───── PROVIDED RECORDS ─────

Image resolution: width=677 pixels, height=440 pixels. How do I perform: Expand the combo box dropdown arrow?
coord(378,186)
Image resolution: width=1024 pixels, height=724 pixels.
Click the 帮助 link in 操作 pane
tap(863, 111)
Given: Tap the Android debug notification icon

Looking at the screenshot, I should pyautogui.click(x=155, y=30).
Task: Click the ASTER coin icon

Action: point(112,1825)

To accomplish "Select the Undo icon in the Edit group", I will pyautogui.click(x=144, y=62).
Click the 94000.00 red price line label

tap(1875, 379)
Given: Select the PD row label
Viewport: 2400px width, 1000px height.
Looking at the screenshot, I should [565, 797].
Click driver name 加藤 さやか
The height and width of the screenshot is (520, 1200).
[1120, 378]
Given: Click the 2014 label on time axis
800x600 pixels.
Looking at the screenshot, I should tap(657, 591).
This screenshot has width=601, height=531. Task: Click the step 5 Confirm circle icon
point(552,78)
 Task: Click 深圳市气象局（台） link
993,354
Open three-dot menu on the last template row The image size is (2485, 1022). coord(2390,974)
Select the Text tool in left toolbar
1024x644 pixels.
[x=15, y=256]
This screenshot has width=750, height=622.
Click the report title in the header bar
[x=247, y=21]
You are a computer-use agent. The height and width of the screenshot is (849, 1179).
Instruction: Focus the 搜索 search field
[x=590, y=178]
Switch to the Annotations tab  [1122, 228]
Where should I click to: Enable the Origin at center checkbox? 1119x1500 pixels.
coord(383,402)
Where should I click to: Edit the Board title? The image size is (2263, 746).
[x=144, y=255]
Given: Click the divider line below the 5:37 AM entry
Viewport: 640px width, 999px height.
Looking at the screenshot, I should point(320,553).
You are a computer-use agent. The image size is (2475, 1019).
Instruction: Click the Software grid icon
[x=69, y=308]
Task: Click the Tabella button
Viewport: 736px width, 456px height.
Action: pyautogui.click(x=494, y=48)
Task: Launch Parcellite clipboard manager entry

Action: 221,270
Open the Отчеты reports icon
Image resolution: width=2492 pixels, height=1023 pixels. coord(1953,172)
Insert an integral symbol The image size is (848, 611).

─────

● **WORK TASK**:
Every line from the first through the one containing "You are a computer-use agent. The height" in the listing above must be given again exactly, with nothing else alongside.

● **EXPECTED OUTPUT**:
Image resolution: width=677 pixels, height=440 pixels. How do I perform: Expand the combo box dropdown arrow?
coord(378,186)
Image resolution: width=1024 pixels, height=724 pixels.
Click the 帮助 link in 操作 pane
tap(863, 111)
Given: Tap the Android debug notification icon

Looking at the screenshot, I should pyautogui.click(x=155, y=30).
Task: Click the ASTER coin icon

Action: point(112,1825)

To accomplish "Select the Undo icon in the Edit group", I will pyautogui.click(x=144, y=62).
Click the 94000.00 red price line label

tap(1875, 379)
Given: Select the PD row label
Viewport: 2400px width, 1000px height.
Looking at the screenshot, I should [565, 797].
Click driver name 加藤 さやか
The height and width of the screenshot is (520, 1200).
[1120, 378]
Given: Click the 2014 label on time axis
800x600 pixels.
Looking at the screenshot, I should tap(657, 591).
This screenshot has width=601, height=531. Task: Click the step 5 Confirm circle icon
point(552,78)
 Task: Click 深圳市气象局（台） link
993,354
Open three-dot menu on the last template row The image size is (2485, 1022). coord(2390,974)
Select the Text tool in left toolbar
1024x644 pixels.
[x=15, y=256]
This screenshot has width=750, height=622.
Click the report title in the header bar
[x=247, y=21]
You are a computer-use agent. The height and width of the screenshot is (849, 1179).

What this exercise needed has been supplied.